Copyright © 2020 Halim M, Halim A. This is an open-access article distributed under the Creative Commons Attribution License, which permits unrestricted use, distribution, and reproduction in any medium, provided the original work is properly cited.
Keywords: T2DM, Inflammation, Oxidative Stress, Ageing, Pathogenesis, Pancreatic Beta Cells, Insulin Signalling, Insulin Resistance
Type II Diabetes Mellitus (T2DM) is a high-risk metabolic condition associated with high mortality due to hyperglycemia. Many studies have focused on how inflammation, aging, or oxidative stress influences the pathogenesis of T2DM. The functional anomalies of the pancreatic beta cells attribute to insulin resistance which is the primary cause of T2DM manifestations and complications. This is evidenced in polymorphism in the TNF-α gene which inhibits insulin production, metabolism, and utilization during T2DM development. The dysregulation of insulin signaling involves multiple pathways. Various factors such as epigenetics, oxygen radicals, and glucolipotoxicity are implicated in the pathogenesis. Low-grade inflammation mediated by pro-inflammatory cytokines and chemokines such as interleukin-1 attack peripheral tissues and mediates the activation of critical pathways involved in T2DM pathogenesis via transcriptional factors. The core factor resulting in inflammation is hyperglycemia. The result is the release of inflammatory mediators which then affect neurons in the nervous system and alter microvascular and enzymatic pathways to elicit severe complications such as neuropathy. Oxidative stress and inflammation share an intertwined relationship in the pathogenesis of T2DM. High levels of reactive oxygen species increase the level of DNA damage markers and expose pancreatic beta-cell lines to dysregulation through reduced expression of the insulin gene.

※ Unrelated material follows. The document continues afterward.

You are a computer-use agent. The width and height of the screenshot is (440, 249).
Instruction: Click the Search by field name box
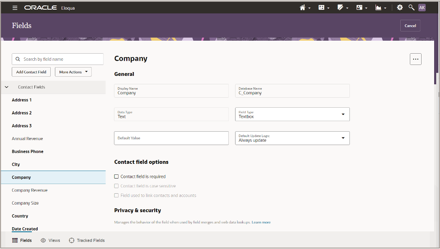pyautogui.click(x=58, y=59)
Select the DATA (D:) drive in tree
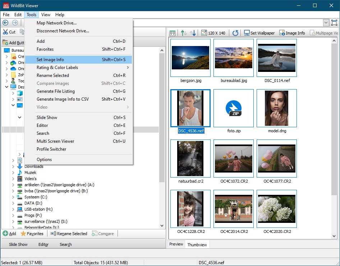Viewport: 340px width, 266px height. 34,203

The link between the interaction of oxidative stress and inflation in the human body increases the level of interleukin-6 which triggers superoxide radicles and oxidative stressors increase which have been shown to affect free fatty acids metabolism inversely Finally, the aspect of cellular senescence in adipocytes and pancreatic beta cells explain why age is a critical factor in T2DM pathogenesis. Overall, the three factors discussed have a crucial role in T2DM disease states, progressions, and complications.